──────── Source records ────────
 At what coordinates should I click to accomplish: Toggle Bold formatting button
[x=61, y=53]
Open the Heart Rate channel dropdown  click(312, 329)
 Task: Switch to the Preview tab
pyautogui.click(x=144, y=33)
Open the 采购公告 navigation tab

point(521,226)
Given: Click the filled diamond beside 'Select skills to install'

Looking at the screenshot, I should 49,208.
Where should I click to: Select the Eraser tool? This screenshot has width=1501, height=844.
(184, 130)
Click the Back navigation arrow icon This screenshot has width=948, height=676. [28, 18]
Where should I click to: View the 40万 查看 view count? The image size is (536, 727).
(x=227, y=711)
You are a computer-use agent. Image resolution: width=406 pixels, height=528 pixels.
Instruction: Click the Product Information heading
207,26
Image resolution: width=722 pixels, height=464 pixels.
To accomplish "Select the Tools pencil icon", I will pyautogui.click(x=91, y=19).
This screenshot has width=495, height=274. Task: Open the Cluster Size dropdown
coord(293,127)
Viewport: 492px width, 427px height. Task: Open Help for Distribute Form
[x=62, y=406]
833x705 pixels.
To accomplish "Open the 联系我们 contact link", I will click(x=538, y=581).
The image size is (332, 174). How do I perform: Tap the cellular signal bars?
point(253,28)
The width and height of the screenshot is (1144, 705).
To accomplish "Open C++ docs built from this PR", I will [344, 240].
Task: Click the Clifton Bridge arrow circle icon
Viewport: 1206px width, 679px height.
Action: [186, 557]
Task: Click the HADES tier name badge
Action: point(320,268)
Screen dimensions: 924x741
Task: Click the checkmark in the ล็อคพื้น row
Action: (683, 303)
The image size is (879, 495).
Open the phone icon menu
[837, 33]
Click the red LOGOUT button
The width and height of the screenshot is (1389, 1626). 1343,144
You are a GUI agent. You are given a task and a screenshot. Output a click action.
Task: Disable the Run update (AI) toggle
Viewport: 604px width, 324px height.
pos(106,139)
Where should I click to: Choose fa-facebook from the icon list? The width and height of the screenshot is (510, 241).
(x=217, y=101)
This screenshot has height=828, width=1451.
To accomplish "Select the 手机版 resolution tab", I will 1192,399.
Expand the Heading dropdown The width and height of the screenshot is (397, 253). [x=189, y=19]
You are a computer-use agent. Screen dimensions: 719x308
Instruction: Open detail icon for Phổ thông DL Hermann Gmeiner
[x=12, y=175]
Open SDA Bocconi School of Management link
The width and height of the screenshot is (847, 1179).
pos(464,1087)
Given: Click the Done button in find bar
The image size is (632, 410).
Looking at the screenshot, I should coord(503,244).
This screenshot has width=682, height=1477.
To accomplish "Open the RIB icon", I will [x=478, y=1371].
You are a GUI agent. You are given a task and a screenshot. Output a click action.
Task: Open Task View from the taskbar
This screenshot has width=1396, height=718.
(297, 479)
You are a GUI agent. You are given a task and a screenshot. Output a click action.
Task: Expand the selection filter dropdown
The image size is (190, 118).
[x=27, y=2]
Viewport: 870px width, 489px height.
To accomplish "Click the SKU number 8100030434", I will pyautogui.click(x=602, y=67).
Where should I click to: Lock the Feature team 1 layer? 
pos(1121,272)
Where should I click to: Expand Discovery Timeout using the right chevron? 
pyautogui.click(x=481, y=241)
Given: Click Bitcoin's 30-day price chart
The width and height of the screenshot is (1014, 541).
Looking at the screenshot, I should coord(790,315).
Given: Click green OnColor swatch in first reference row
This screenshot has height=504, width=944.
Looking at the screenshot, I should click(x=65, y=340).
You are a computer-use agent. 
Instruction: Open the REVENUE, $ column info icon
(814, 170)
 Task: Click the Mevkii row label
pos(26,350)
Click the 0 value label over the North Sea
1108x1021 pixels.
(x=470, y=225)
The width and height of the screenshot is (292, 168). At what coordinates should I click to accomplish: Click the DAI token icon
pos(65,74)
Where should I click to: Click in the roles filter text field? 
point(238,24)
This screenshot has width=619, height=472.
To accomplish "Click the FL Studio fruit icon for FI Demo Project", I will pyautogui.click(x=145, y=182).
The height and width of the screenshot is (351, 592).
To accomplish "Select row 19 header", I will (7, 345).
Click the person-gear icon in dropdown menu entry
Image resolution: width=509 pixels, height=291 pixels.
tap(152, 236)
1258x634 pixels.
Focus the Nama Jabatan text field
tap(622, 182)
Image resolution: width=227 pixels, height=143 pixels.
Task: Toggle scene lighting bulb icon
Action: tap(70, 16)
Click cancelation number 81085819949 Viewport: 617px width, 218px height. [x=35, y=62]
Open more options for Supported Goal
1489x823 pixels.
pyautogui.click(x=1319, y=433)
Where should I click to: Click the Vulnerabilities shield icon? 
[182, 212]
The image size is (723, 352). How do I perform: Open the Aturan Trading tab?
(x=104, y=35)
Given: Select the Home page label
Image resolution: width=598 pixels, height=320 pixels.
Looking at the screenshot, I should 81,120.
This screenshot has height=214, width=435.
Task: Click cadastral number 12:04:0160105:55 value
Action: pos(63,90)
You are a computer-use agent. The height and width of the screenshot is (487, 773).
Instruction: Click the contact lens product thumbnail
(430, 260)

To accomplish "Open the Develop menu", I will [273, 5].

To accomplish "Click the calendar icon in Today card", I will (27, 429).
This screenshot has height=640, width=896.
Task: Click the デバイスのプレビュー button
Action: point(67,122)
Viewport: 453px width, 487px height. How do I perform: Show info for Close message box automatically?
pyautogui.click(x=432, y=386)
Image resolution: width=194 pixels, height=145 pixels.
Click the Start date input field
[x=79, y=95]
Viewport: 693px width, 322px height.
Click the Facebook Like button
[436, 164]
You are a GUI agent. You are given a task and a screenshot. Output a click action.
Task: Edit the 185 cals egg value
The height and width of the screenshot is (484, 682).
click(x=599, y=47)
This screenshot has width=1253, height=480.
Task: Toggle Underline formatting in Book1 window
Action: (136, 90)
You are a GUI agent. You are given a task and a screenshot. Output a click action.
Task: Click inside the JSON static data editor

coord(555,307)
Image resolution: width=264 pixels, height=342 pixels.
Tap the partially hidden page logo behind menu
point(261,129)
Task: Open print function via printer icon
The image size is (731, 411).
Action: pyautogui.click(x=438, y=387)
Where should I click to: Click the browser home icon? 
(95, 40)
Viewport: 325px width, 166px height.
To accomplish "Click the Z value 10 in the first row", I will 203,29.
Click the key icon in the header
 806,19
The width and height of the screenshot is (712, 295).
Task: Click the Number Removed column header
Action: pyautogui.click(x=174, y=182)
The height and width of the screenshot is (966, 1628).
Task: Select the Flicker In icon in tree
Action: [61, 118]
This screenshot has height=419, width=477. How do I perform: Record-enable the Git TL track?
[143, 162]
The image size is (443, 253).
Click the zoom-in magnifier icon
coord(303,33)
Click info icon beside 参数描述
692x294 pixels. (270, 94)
────────
### Exercise aim
Present every line of the items above as a Markdown table with the columns "Row" and "Item line," numbering the rows in order and leaving out blank lines.

### Reply to the exercise
| Row | Item line |
|---|---|
| 1 |  At what coordinates should I click to accomplish: Toggle Bold formatting button |
| 2 | [x=61, y=53] |
| 3 | Open the Heart Rate channel dropdown  click(312, 329) |
| 4 |  Task: Switch to the Preview tab |
| 5 | pyautogui.click(x=144, y=33) |
| 6 | Open the 采购公告 navigation tab |
| 7 | point(521,226) |
| 8 | Given: Click the filled diamond beside 'Select skills to install' |
| 9 | Looking at the screenshot, I should 49,208. |
| 10 | Where should I click to: Select the Eraser tool? This screenshot has width=1501, height=844. |
| 11 | (184, 130) |
| 12 | Click the Back navigation arrow icon This screenshot has width=948, height=676. [28, 18] |
| 13 | Where should I click to: View the 40万 查看 view count? The image size is (536, 727). |
| 14 | (x=227, y=711) |
| 15 | You are a computer-use agent. Image resolution: width=406 pixels, height=528 pixels. |
| 16 | Instruction: Click the Product Information heading |
| 17 | 207,26 |
| 18 | Image resolution: width=722 pixels, height=464 pixels. |
| 19 | To accomplish "Select the Tools pencil icon", I will pyautogui.click(x=91, y=19). |
| 20 | This screenshot has width=495, height=274. Task: Open the Cluster Size dropdown |
| 21 | coord(293,127) |
| 22 | Viewport: 492px width, 427px height. Task: Open Help for Distribute Form |
| 23 | [x=62, y=406] |
| 24 | 833x705 pixels. |
| 25 | To accomplish "Open the 联系我们 contact link", I will click(x=538, y=581). |
| 26 | The image size is (332, 174). How do I perform: Tap the cellular signal bars? |
| 27 | point(253,28) |
| 28 | The width and height of the screenshot is (1144, 705). |
| 29 | To accomplish "Open C++ docs built from this PR", I will [344, 240]. |
| 30 | Task: Click the Clifton Bridge arrow circle icon |
| 31 | Viewport: 1206px width, 679px height. |
| 32 | Action: [186, 557] |
| 33 | Task: Click the HADES tier name badge |
| 34 | Action: point(320,268) |
| 35 | Screen dimensions: 924x741 |
| 36 | Task: Click the checkmark in the ล็อคพื้น row |
| 37 | Action: (683, 303) |
| 38 | The image size is (879, 495). |
| 39 | Open the phone icon menu |
| 40 | [837, 33] |
| 41 | Click the red LOGOUT button |
| 42 | The width and height of the screenshot is (1389, 1626). 1343,144 |
| 43 | You are a GUI agent. You are given a task and a screenshot. Output a click action. |
| 44 | Task: Disable the Run update (AI) toggle |
| 45 | Viewport: 604px width, 324px height. |
| 46 | pos(106,139) |
| 47 | Where should I click to: Choose fa-facebook from the icon list? The width and height of the screenshot is (510, 241). |
| 48 | (x=217, y=101) |
| 49 | This screenshot has height=828, width=1451. |
| 50 | To accomplish "Select the 手机版 resolution tab", I will 1192,399. |
| 51 | Expand the Heading dropdown The width and height of the screenshot is (397, 253). [x=189, y=19] |
| 52 | You are a computer-use agent. Screen dimensions: 719x308 |
| 53 | Instruction: Open detail icon for Phổ thông DL Hermann Gmeiner |
| 54 | [x=12, y=175] |
| 55 | Open SDA Bocconi School of Management link |
| 56 | The width and height of the screenshot is (847, 1179). |
| 57 | pos(464,1087) |
| 58 | Given: Click the Done button in find bar |
| 59 | The image size is (632, 410). |
| 60 | Looking at the screenshot, I should coord(503,244). |
| 61 | This screenshot has width=682, height=1477. |
| 62 | To accomplish "Open the RIB icon", I will [x=478, y=1371]. |
| 63 | You are a GUI agent. You are given a task and a screenshot. Output a click action. |
| 64 | Task: Open Task View from the taskbar |
| 65 | This screenshot has width=1396, height=718. |
| 66 | (297, 479) |
| 67 | You are a GUI agent. You are given a task and a screenshot. Output a click action. |
| 68 | Task: Expand the selection filter dropdown |
| 69 | The image size is (190, 118). |
| 70 | [x=27, y=2] |
| 71 | Viewport: 870px width, 489px height. |
| 72 | To accomplish "Click the SKU number 8100030434", I will pyautogui.click(x=602, y=67). |
| 73 | Where should I click to: Lock the Feature team 1 layer?  |
| 74 | pos(1121,272) |
| 75 | Where should I click to: Expand Discovery Timeout using the right chevron?  |
| 76 | pyautogui.click(x=481, y=241) |
| 77 | Given: Click Bitcoin's 30-day price chart |
| 78 | The width and height of the screenshot is (1014, 541). |
| 79 | Looking at the screenshot, I should coord(790,315). |
| 80 | Given: Click green OnColor swatch in first reference row |
| 81 | This screenshot has height=504, width=944. |
| 82 | Looking at the screenshot, I should click(x=65, y=340). |
| 83 | You are a computer-use agent.  |
| 84 | Instruction: Open the REVENUE, $ column info icon |
| 85 | (814, 170) |
| 86 |  Task: Click the Mevkii row label |
| 87 | pos(26,350) |
| 88 | Click the 0 value label over the North Sea |
| 89 | 1108x1021 pixels. |
| 90 | (x=470, y=225) |
| 91 | The width and height of the screenshot is (292, 168). At what coordinates should I click to accomplish: Click the DAI token icon |
| 92 | pos(65,74) |
| 93 | Where should I click to: Click in the roles filter text field?  |
| 94 | point(238,24) |
| 95 | This screenshot has width=619, height=472. |
| 96 | To accomplish "Click the FL Studio fruit icon for FI Demo Project", I will pyautogui.click(x=145, y=182). |
| 97 | The height and width of the screenshot is (351, 592). |
| 98 | To accomplish "Select row 19 header", I will (7, 345). |
| 99 | Click the person-gear icon in dropdown menu entry |
| 100 | Image resolution: width=509 pixels, height=291 pixels. |
| 101 | tap(152, 236) |
| 102 | 1258x634 pixels. |
| 103 | Focus the Nama Jabatan text field |
| 104 | tap(622, 182) |
| 105 | Image resolution: width=227 pixels, height=143 pixels. |
| 106 | Task: Toggle scene lighting bulb icon |
| 107 | Action: tap(70, 16) |
| 108 | Click cancelation number 81085819949 Viewport: 617px width, 218px height. [x=35, y=62] |
| 109 | Open more options for Supported Goal |
| 110 | 1489x823 pixels. |
| 111 | pyautogui.click(x=1319, y=433) |
| 112 | Where should I click to: Click the Vulnerabilities shield icon?  |
| 113 | [182, 212] |
| 114 | The image size is (723, 352). How do I perform: Open the Aturan Trading tab? |
| 115 | (x=104, y=35) |
| 116 | Given: Select the Home page label |
| 117 | Image resolution: width=598 pixels, height=320 pixels. |
| 118 | Looking at the screenshot, I should 81,120. |
| 119 | This screenshot has height=214, width=435. |
| 120 | Task: Click cadastral number 12:04:0160105:55 value |
| 121 | Action: pos(63,90) |
| 122 | You are a computer-use agent. The height and width of the screenshot is (487, 773). |
| 123 | Instruction: Click the contact lens product thumbnail |
| 124 | (430, 260) |
| 125 | To accomplish "Open the Develop menu", I will [273, 5]. |
| 126 | To accomplish "Click the calendar icon in Today card", I will (27, 429). |
| 127 | This screenshot has height=640, width=896. |
| 128 | Task: Click the デバイスのプレビュー button |
| 129 | Action: point(67,122) |
| 130 | Viewport: 453px width, 487px height. How do I perform: Show info for Close message box automatically? |
| 131 | pyautogui.click(x=432, y=386) |
| 132 | Image resolution: width=194 pixels, height=145 pixels. |
| 133 | Click the Start date input field |
| 134 | [x=79, y=95] |
| 135 | Viewport: 693px width, 322px height. |
| 136 | Click the Facebook Like button |
| 137 | [436, 164] |
| 138 | You are a GUI agent. You are given a task and a screenshot. Output a click action. |
| 139 | Task: Edit the 185 cals egg value |
| 140 | The height and width of the screenshot is (484, 682). |
| 141 | click(x=599, y=47) |
| 142 | This screenshot has width=1253, height=480. |
| 143 | Task: Toggle Underline formatting in Book1 window |
| 144 | Action: (136, 90) |
| 145 | You are a GUI agent. You are given a task and a screenshot. Output a click action. |
| 146 | Task: Click inside the JSON static data editor |
| 147 | coord(555,307) |
| 148 | Image resolution: width=264 pixels, height=342 pixels. |
| 149 | Tap the partially hidden page logo behind menu |
| 150 | point(261,129) |
| 151 | Task: Open print function via printer icon |
| 152 | The image size is (731, 411). |
| 153 | Action: pyautogui.click(x=438, y=387) |
| 154 | Where should I click to: Click the browser home icon?  |
| 155 | (95, 40) |
| 156 | Viewport: 325px width, 166px height. |
| 157 | To accomplish "Click the Z value 10 in the first row", I will 203,29. |
| 158 | Click the key icon in the header |
| 159 |  806,19 |
| 160 | The width and height of the screenshot is (712, 295). |
| 161 | Task: Click the Number Removed column header |
| 162 | Action: pyautogui.click(x=174, y=182) |
| 163 | The height and width of the screenshot is (966, 1628). |
| 164 | Task: Select the Flicker In icon in tree |
| 165 | Action: [61, 118] |
| 166 | This screenshot has height=419, width=477. How do I perform: Record-enable the Git TL track? |
| 167 | [143, 162] |
| 168 | The image size is (443, 253). |
| 169 | Click the zoom-in magnifier icon |
| 170 | coord(303,33) |
| 171 | Click info icon beside 参数描述 |
| 172 | 692x294 pixels. (270, 94) |